Barbara Frenkel, membro del comitato esecutivo per gli acquisti di Porsche AG, ha dichiarato: “Porsche è impegnata in un percorso double-e: e-mobility ed eFuels come tecnologia complementare. L’utilizzo di eFuels riduce le emissioni di CO2. Guardando all’intero settore del traffico, la produzione industriale di carburanti sintetici dovrebbe continuare a essere spinta in avanti a livello mondiale. Con l’impianto pilota eFuels, Porsche sta svolgendo un ruolo di primo piano in questo sviluppo”.

Non è tutto, Michael Steiner, membro del comitato esecutivo per lo sviluppo e la ricerca di Porsche AG, ha aggiunto: “Il potenziale di eFuels è enorme. Attualmente ci sono più di 1.3 miliardi di veicoli con motori a combustione in tutto il mondo. Molti di questi saranno sulle strade per decenni a venire e gli eFuels offrono ai proprietari di auto esistenti un’alternativa quasi a zero emissioni. In qualità di produttore di motori ad alte prestazioni ed efficienti, Porsche dispone di un ampio know-how nel campo dei carburanti”.

La fase pilota e gli sviluppi

Nella fase pilota è prevista una produzione di eFuel di circa 130.000 litri all’anno. Inizialmente il carburante deve essere usato in progetti faro, come la Porsche Mobil 1 Supercup e presso i Porsche Experience Center. Dopo la fase pilota, il primo ridimensionamento porterà il progetto in Cile a 55 milioni di litri all’anno previsti entro la metà del decennio. Circa due anni dopo la capacità dovrebbe essere di 550 milioni di litri.

Il sud del Cile offre le condizioni ideali per la produzione di eFuels, con il vento che soffia per circa 270 giorni all’anno e consente alle turbine eoliche di funzionare a pieno regime.
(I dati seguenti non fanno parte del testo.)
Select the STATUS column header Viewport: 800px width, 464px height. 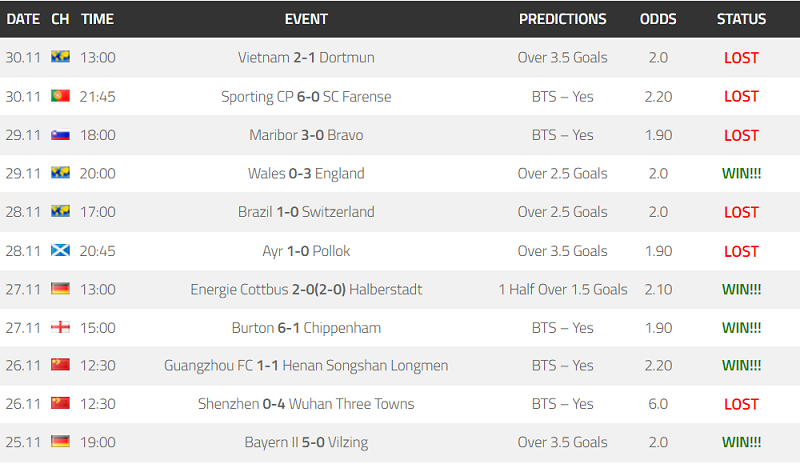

Punta Arenas si trova anche vicino allo Stretto di Magellano. Dal porto di Cabo Negro, l’eFuel sintetico può essere trasportato proprio come i carburanti tradizionali in tutto il mondo e distribuito utilizzando l’infrastruttura esistente.

Al momento la casa automobilistica Porsche sta lavorando per raggiungere un bilancio neutrale in termini di CO2 lungo l’intera catena del valore entro il 2030. Ciò include anche una CO2-fase di utilizzo neutrale per i futuri modelli completamente elettrici.

I carburanti sintetici integrano l’elettromobilità e fanno parte della strategia di sostenibilità del produttore di auto sportive. Porsche ha già investito più di 100 milioni di dollari nello sviluppo e nella produzione di eFuels. Ad esempio, il produttore ha investito 75 milioni di dollari in HIF Global LLC nell’aprile 2022. Questa società progetta, costruisce e gestisce impianti eFuel in Cile, Stati Uniti e Australia.